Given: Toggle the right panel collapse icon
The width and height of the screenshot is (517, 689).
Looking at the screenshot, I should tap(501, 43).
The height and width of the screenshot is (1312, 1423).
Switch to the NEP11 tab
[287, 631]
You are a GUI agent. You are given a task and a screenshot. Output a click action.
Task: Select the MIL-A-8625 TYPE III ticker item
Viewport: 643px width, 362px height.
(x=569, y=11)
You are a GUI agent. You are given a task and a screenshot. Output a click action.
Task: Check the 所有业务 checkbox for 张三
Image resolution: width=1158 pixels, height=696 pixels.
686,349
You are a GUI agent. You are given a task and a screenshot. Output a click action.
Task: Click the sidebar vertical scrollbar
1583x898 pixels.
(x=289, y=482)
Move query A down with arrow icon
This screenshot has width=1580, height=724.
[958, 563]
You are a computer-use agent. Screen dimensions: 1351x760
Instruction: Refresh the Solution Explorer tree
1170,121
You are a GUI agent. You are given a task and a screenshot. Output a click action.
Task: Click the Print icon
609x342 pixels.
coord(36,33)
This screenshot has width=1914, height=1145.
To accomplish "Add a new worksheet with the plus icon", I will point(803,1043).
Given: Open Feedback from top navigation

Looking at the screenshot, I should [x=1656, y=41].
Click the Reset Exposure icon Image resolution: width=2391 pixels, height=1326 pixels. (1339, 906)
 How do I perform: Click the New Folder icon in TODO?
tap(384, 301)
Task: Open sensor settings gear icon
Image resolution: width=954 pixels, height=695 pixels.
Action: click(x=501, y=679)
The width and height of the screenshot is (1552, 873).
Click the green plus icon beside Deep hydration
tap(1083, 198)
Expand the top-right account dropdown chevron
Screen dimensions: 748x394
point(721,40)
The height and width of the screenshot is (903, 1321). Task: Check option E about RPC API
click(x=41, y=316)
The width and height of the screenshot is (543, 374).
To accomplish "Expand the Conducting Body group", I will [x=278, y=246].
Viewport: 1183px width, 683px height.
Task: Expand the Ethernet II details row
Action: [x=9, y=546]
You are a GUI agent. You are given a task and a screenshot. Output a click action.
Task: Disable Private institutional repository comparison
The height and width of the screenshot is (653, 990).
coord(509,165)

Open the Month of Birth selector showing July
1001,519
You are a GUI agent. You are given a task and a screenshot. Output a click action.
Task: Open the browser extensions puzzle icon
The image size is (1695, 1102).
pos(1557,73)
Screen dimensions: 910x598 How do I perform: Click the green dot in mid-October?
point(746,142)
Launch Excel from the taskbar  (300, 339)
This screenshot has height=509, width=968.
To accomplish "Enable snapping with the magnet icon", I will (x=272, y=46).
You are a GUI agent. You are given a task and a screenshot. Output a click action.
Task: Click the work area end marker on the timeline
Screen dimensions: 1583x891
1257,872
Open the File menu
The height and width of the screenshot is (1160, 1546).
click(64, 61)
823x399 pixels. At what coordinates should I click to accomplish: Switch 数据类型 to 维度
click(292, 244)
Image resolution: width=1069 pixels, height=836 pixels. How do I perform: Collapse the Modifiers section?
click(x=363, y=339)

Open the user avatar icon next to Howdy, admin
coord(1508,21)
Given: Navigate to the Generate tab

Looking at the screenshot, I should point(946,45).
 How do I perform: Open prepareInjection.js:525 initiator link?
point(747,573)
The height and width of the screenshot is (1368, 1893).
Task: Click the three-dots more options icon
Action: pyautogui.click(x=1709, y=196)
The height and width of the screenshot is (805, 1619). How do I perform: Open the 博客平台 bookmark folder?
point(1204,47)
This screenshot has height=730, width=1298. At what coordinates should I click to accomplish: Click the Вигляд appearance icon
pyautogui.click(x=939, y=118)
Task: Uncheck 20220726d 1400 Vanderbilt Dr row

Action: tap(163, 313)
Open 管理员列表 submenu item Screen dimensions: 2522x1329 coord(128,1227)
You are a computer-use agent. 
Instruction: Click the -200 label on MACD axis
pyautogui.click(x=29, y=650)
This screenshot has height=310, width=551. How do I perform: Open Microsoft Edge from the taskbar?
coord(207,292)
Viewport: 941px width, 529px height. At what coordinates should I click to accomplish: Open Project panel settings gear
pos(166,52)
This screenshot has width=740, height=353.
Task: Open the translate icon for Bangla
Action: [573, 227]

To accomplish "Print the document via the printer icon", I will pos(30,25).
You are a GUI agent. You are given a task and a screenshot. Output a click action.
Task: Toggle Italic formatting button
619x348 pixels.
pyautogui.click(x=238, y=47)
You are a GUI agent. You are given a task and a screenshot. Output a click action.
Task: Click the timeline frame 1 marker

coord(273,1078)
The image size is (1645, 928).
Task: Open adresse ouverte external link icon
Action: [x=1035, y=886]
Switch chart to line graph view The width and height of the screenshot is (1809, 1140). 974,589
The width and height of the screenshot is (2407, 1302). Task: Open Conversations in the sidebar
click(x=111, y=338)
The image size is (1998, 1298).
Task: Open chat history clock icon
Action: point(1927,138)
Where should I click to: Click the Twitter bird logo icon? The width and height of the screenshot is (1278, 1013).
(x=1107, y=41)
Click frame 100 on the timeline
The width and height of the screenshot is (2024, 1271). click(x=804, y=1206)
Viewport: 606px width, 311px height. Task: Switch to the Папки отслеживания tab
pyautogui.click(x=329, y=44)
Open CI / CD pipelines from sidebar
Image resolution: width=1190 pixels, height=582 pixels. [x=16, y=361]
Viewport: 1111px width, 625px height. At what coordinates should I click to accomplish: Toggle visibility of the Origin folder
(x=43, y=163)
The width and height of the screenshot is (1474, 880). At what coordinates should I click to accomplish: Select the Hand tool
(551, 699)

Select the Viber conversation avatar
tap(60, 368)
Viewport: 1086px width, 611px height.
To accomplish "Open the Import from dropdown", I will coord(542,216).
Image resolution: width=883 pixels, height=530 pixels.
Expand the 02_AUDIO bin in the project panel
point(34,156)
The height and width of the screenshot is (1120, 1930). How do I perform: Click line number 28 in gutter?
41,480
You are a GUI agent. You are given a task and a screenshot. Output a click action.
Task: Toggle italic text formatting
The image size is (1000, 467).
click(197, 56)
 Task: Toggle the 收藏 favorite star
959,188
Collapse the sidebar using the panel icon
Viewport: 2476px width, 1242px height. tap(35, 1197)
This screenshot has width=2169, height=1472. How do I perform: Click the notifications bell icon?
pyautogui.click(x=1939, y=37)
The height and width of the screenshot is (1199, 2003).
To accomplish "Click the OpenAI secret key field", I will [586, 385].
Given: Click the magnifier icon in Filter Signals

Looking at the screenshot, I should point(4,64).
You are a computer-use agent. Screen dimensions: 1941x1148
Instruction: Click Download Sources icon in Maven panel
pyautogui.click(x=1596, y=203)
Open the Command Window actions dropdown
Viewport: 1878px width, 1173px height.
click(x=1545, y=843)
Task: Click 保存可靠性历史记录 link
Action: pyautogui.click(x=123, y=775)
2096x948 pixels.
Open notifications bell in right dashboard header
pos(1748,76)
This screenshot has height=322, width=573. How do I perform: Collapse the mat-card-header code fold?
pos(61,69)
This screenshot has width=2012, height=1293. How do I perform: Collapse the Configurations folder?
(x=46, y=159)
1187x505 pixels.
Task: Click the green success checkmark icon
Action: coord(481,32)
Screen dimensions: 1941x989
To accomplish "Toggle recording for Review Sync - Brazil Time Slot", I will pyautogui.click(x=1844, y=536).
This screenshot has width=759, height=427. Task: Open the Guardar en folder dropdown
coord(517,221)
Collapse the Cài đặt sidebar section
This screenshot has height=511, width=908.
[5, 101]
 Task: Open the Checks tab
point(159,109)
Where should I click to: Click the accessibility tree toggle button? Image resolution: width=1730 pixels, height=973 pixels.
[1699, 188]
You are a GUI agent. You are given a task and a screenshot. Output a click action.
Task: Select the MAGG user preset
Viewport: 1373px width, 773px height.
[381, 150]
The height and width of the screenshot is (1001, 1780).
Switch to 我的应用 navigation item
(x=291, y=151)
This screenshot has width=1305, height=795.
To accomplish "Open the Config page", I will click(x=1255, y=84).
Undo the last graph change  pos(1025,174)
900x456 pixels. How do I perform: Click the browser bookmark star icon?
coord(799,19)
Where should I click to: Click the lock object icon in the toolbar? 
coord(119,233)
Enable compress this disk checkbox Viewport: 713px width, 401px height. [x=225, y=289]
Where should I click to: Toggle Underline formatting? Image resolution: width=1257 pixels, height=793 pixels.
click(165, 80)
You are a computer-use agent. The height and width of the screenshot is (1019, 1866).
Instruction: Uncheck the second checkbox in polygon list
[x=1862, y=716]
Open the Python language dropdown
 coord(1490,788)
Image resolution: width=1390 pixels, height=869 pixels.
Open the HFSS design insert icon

WHAT THIS TASK INVOLVES: Restate word for word the lines above, beginning at the first one and ending at the line that carries "Task: Check the 所有业务 checkbox for 张三".

REPLY TO THE TASK:
Given: Toggle the right panel collapse icon
The width and height of the screenshot is (517, 689).
Looking at the screenshot, I should tap(501, 43).
The height and width of the screenshot is (1312, 1423).
Switch to the NEP11 tab
[287, 631]
You are a GUI agent. You are given a task and a screenshot. Output a click action.
Task: Select the MIL-A-8625 TYPE III ticker item
Viewport: 643px width, 362px height.
(x=569, y=11)
You are a GUI agent. You are given a task and a screenshot. Output a click action.
Task: Check the 所有业务 checkbox for 张三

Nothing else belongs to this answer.